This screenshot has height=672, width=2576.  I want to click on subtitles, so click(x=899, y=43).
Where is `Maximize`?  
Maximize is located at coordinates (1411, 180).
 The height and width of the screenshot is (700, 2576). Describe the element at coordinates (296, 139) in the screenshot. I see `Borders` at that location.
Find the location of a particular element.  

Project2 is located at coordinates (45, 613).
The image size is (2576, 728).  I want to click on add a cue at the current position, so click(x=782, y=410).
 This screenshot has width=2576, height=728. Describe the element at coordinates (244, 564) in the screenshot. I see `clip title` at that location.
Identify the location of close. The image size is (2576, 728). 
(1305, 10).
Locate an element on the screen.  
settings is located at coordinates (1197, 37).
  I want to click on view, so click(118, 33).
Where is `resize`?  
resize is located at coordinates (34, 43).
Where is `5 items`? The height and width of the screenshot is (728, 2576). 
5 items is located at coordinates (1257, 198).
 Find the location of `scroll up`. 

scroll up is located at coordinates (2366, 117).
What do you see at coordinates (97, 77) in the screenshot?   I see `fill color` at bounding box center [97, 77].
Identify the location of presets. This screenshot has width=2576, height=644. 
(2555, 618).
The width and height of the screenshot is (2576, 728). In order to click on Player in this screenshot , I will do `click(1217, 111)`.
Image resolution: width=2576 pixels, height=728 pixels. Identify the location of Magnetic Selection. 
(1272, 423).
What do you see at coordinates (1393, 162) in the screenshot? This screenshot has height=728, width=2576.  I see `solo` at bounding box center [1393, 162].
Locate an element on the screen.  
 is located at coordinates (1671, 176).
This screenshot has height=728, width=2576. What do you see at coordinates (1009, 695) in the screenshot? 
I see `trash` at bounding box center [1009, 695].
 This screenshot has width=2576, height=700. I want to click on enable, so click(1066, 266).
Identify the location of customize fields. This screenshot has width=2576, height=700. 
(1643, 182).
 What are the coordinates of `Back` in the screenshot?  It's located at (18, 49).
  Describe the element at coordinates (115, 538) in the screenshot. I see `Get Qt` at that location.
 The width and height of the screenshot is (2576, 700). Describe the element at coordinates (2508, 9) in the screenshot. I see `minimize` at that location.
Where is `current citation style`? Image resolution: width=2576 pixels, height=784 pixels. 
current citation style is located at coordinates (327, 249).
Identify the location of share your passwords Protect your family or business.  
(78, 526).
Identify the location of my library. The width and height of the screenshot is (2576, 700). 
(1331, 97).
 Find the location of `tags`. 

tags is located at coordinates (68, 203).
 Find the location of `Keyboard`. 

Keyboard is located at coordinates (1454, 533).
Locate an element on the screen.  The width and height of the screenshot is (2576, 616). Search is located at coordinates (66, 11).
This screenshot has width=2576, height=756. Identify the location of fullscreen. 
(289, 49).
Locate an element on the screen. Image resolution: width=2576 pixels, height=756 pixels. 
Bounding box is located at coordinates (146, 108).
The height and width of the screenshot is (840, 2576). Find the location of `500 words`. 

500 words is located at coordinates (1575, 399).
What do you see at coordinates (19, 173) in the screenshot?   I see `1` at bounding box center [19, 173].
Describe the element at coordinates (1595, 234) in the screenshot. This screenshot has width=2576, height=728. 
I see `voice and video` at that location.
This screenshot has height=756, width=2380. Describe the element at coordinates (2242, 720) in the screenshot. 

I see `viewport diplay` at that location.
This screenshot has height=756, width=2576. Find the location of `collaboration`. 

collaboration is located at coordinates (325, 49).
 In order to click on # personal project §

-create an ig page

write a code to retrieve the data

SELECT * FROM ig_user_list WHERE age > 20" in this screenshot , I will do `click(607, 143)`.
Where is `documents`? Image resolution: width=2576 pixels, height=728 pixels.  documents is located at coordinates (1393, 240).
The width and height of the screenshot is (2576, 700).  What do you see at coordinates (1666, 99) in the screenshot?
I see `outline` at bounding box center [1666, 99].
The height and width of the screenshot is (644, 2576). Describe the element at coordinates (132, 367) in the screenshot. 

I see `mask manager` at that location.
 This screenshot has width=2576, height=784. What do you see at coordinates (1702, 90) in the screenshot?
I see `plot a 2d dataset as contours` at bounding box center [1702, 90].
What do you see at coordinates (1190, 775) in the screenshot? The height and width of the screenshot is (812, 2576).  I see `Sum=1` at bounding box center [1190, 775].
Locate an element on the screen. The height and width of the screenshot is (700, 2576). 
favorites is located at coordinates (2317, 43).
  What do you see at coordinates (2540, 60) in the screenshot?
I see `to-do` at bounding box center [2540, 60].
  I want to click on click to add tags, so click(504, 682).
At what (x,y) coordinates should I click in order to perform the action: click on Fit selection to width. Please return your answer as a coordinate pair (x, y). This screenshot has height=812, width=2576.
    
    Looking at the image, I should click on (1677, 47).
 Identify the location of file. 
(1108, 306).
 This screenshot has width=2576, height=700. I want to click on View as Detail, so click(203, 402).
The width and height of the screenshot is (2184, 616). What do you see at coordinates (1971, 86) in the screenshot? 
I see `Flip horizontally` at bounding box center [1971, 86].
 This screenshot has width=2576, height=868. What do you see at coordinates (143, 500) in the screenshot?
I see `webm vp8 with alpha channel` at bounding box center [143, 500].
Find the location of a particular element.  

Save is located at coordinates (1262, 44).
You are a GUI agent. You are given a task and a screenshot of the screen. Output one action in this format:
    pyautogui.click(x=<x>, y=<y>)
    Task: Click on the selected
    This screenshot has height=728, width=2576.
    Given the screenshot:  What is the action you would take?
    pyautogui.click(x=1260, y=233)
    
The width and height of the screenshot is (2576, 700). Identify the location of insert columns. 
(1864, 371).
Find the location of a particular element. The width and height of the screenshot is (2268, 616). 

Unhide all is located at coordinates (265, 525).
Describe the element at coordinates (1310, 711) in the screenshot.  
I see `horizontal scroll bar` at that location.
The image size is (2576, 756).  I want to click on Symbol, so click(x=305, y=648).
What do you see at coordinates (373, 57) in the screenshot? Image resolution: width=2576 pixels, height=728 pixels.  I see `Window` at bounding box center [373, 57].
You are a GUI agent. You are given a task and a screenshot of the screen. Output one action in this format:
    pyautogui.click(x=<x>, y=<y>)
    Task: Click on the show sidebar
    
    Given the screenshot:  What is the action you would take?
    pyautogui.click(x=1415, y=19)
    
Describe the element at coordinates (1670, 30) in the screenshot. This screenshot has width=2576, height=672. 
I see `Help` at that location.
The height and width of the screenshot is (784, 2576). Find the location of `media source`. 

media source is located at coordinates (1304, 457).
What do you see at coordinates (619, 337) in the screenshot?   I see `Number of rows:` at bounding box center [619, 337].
───
Reproduce the records above word for word, from the line with "At what (x,y)" to the line with "pyautogui.click(x=1415, y=19)", including both of those lines.

At what (x,y) coordinates should I click in order to perform the action: click on Fit selection to width. Please return your answer as a coordinate pair (x, y). This screenshot has height=812, width=2576.
    
    Looking at the image, I should click on (1677, 47).
 Identify the location of file. 
(1108, 306).
 This screenshot has width=2576, height=700. I want to click on View as Detail, so click(203, 402).
The width and height of the screenshot is (2184, 616). What do you see at coordinates (1971, 86) in the screenshot? 
I see `Flip horizontally` at bounding box center [1971, 86].
 This screenshot has width=2576, height=868. What do you see at coordinates (143, 500) in the screenshot?
I see `webm vp8 with alpha channel` at bounding box center [143, 500].
Find the location of a particular element.  

Save is located at coordinates (1262, 44).
You are a GUI agent. You are given a task and a screenshot of the screen. Output one action in this format:
    pyautogui.click(x=<x>, y=<y>)
    Task: Click on the selected
    This screenshot has height=728, width=2576.
    Given the screenshot:  What is the action you would take?
    pyautogui.click(x=1260, y=233)
    
The width and height of the screenshot is (2576, 700). Identify the location of insert columns. 
(1864, 371).
Find the location of a particular element. The width and height of the screenshot is (2268, 616). 

Unhide all is located at coordinates (265, 525).
Describe the element at coordinates (1310, 711) in the screenshot.  
I see `horizontal scroll bar` at that location.
The image size is (2576, 756).  I want to click on Symbol, so click(x=305, y=648).
What do you see at coordinates (373, 57) in the screenshot? Image resolution: width=2576 pixels, height=728 pixels.  I see `Window` at bounding box center [373, 57].
You are a GUI agent. You are given a task and a screenshot of the screen. Output one action in this format:
    pyautogui.click(x=<x>, y=<y>)
    Task: Click on the show sidebar
    
    Given the screenshot:  What is the action you would take?
    pyautogui.click(x=1415, y=19)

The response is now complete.